I've also 'starred' one match - over the weekend, I carried out a new download of the shared matches file. There were 32 new rows added since the previous download, which, once charted, increased the size of some of the existing groups and also created a few new ones.  (NB these are not new 'fourth cousins or closer' - these are more distantly related new matches, who just happen to connect to my fourth cousins and closer.  As such, I would not normally have checked them out, among the many new distant matches that keep being added.)

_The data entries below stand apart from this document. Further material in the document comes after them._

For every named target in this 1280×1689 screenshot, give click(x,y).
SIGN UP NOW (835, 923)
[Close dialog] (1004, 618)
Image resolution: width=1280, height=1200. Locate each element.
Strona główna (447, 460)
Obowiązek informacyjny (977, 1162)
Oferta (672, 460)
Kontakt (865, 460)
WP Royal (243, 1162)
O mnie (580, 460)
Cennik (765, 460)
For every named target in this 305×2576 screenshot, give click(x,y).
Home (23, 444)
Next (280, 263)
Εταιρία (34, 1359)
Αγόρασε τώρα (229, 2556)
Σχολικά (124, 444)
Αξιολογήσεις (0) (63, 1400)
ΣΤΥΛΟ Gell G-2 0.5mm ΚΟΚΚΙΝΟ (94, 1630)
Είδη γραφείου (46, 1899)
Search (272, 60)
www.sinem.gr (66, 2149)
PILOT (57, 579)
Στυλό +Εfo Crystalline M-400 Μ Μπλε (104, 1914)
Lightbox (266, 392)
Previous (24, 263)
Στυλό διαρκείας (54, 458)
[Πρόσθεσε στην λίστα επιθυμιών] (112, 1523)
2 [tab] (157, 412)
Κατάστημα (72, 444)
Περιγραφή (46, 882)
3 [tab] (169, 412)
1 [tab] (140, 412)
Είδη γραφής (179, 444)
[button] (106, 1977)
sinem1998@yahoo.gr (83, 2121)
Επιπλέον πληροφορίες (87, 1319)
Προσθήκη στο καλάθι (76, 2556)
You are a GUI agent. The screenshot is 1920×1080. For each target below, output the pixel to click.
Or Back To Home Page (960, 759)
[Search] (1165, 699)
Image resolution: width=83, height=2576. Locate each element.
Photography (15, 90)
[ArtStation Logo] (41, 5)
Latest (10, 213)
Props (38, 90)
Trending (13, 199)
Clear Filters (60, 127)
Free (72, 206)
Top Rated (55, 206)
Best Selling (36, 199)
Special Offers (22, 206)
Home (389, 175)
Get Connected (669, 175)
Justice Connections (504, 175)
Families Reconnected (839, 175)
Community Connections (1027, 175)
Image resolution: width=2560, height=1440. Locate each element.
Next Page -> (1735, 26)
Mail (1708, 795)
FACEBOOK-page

I was just starting to work through them, adding the group numbers to my spreadsheet and checking if the people had trees attached to their account, when I noticed the surname NAYLOR.  Yes, one of the new additional matches in Group 1 also had a NAYLOR in their tree!  It was just one, a NAYLOR female marrying into their SMITH family, with no other information about her except her husband's name, and their child's details.  And the family were in the 'wrong' place in the UK (up in Lancashire, rather than in London) - but obviously I didn't leave it there.

By initially working on the husband of the SMITH child, and then finding him and his wife in the 1939 Register, I was able to obtain her proper birth date (1895, not 1885 as shown on the pedigree). That correction meant that I could then find her in the 1901 and 1911 censuses with her parents - her mother being the NAYLOR by birth. Those censuses gave me sufficient information to get back to the previous generation - who traced back to London and the entries I believe relate to my family in 1841!

All of this still needs confirming properly, especially the early censuses for the family, which I had found some months ago when identifying the other NAYLOR connection, who is in Australia.

But it all looks very promising that my new match and I are fourth cousins through the NAYLOR line.

So, just the process of simply grouping my shared matches, on the basis of who they are in common with, has been sufficient for me to spot a connection that I may not have seen otherwise, since the new match was identified by Ancestry as a more distant 5th-8th cousin, sharing just 9.7cM across 1 DNA segment. Although I understand that there may be other reasons for shared DNA of that quantity, unless I can find other evidence to contradict it, the simplest explanation, that the three matches in Group 1 who all share the NAYLOR surname with me obtained it from a common NAYLOR ancestry, does seem to be logical.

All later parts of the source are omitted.